## Selected excerpt
== Segment start ==

Officials do not agree on the neutral level of interest rates, Minneapolis Fed Research Director Mark Wright tells MNI.
(Repeats article first published on May 26)
Federal Reserve policymakers may consider slowing the pace of interest rate hikes as they approach a neutral rate of interest, although officials have divergent views as to where that key juncture lies, Minneapolis Fed Research Director Mark Wright told MNI.
“The real calculation that a lot of people will be making is do we need to go above the neutral rate, and what do you think the neutral rate is,” Wright said in an interview. His comments came just after Fed minutes released Wednesday showed the FOMC believes policy may have to become restrictive in order to rein in inflation, meaning the fed funds rates would be above the level considered neutral.
“It would make sense to slow down as we approach that number. But people’s ideas of where that number is will vary and they might disagree in their assessment as to just how far above that number they have to go.”
Wright expects inflation to ease over the course of this year but concedes upside risk to that forecast based on overseas developments like the war in Ukraine and China’s Covid shutdowns. (See also: MNI: Fed’s Mester Sees Upside Risk To Inflation)

== Segment end ==

## Task instructions
1: Answer these questions from the article on the Fed's neutral interest rate, giving each answer on its own line:
(a) What position does Mark Wright hold?
(b) On what day of the week were the Fed minutes mentioned in the article released?
(c) Which two overseas developments does Wright name as upside risks to his inflation forecast?
2: Rewrite the passage of the article on the Fed's neutral interest rate starting at "Federal Reserve policymakers" and ending at "Wright told MNI.", putting "central bankers" in place of "policymakers".
3: Extend the article on the Fed's neutral interest rate by picking up after its final sentence.

## Supplied material
== Segment start ==

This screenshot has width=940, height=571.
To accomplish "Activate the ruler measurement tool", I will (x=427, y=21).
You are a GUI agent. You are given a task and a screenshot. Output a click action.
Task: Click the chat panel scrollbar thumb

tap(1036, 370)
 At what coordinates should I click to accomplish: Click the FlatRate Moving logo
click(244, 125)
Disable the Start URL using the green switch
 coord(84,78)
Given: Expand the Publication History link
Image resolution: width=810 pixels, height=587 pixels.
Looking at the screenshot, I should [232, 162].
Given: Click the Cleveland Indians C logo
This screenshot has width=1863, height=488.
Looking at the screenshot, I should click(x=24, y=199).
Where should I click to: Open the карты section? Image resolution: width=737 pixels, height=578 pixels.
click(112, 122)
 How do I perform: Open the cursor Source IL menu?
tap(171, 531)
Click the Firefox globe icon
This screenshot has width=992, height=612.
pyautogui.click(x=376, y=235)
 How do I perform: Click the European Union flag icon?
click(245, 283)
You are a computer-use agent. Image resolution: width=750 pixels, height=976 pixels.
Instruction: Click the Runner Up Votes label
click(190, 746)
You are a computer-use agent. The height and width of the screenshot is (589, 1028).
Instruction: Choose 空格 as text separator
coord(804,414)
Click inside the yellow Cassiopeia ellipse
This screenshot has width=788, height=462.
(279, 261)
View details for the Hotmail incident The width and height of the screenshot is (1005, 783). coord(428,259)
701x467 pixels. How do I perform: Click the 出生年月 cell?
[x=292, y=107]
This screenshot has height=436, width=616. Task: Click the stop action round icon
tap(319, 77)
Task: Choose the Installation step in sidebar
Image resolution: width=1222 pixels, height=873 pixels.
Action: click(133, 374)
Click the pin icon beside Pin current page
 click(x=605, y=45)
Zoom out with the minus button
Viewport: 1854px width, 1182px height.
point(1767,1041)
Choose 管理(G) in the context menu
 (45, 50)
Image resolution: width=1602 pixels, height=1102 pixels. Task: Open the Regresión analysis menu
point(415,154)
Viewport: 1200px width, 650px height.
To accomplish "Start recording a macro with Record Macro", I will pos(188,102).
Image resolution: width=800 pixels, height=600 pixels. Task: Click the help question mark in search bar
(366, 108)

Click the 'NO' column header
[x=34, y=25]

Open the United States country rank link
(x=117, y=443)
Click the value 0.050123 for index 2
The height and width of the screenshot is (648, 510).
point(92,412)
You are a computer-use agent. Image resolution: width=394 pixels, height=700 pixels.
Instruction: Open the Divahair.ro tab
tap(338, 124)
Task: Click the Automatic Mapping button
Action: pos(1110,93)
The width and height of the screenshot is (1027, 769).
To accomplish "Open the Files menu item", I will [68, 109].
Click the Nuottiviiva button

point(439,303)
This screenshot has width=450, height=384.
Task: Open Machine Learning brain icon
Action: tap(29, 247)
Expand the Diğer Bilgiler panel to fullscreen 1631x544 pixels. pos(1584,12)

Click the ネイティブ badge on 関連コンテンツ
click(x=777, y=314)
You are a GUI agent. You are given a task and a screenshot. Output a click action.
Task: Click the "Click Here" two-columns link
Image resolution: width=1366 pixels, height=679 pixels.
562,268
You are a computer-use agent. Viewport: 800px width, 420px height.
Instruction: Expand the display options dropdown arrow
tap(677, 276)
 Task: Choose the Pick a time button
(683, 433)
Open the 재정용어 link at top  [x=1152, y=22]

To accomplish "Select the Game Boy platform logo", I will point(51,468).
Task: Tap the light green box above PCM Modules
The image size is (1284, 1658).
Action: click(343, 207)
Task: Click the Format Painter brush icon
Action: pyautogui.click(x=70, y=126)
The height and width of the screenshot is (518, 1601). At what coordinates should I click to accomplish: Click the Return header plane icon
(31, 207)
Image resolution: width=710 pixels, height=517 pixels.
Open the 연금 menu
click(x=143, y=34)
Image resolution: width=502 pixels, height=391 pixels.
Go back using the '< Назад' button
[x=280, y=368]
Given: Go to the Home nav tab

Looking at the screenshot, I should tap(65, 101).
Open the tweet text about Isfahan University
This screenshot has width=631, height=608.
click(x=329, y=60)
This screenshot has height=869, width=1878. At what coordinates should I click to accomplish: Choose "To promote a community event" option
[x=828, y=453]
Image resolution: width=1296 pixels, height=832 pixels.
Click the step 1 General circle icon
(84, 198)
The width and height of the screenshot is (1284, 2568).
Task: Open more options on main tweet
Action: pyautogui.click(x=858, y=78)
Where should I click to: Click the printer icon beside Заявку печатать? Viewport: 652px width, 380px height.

== Segment end ==

## Task-by-task results
1:
(a) Minneapolis Fed Research Director
(b) Wednesday
(c) The war in Ukraine and China's Covid shutdowns

2:
Federal Reserve central bankers may consider slowing the pace of interest rate hikes as they approach a neutral rate of interest, although officials have divergent views as to where that key juncture lies, Minneapolis Fed Research Director Mark Wright told MNI.

3:
“If you look at our core measures of PCE, we’d like to see those monthly numbers drop down to 0.2% and then a little bit below 0.2% over the course of the year,” said Wright, who advises Minneapolis Fed President Neel Kashkari and attends FOMC meetings.
“I think some of the moderation in demand that we’re producing by tightening policy will help with that. But some of those oil price fluctuations will make it into core.”
U.S. CPI inflation jumped to 8.3% in the year to April, while the Fed's preferred PCE measure climbed 6.6% in the year to March, both well above the central bank's 2% goal. In response to the surge in prices, the Fed has raised interest rates by 75bps and indicated another 50bp rate hikes are likely at the next couple of policy meetings, in June and July.
“Although what we’ve done so far in terms of raising interest rates is pretty modest, and only a step on the path we’re walking, the forward guidance we’ve given about what’s coming has clearly shown up in much tighter financial conditions and much tighter mortgage rates, which is one of the primary ways in which Fed policy affects the economy,” said Wright, noting that the Fed would also allow its balance sheet to contract.
THE SEARCH FOR NEUTRAL
The high degree of uncertainty surrounding the path of inflation means the Fed should remain flexible in its policy direction as rates near the 2% level that marks the lower end of estimates of the long-run neutral rate, he said.
“If the data is clear that the economy is slowing and slowing quickly in September then I imagine there’ll be a move to not raise further – maybe even begin to think about not just pausing but eventually it might be necessary to lower them,” Wright said. “On the other hand if inflation is still high and potentially getting higher then at that point we might go ahead with further increases.”
Wright said the central bank cannot rule out the larger, 75-basis-point rate hikes that have already become a focus of market speculation, but added that they are not under active consideration under current circumstances.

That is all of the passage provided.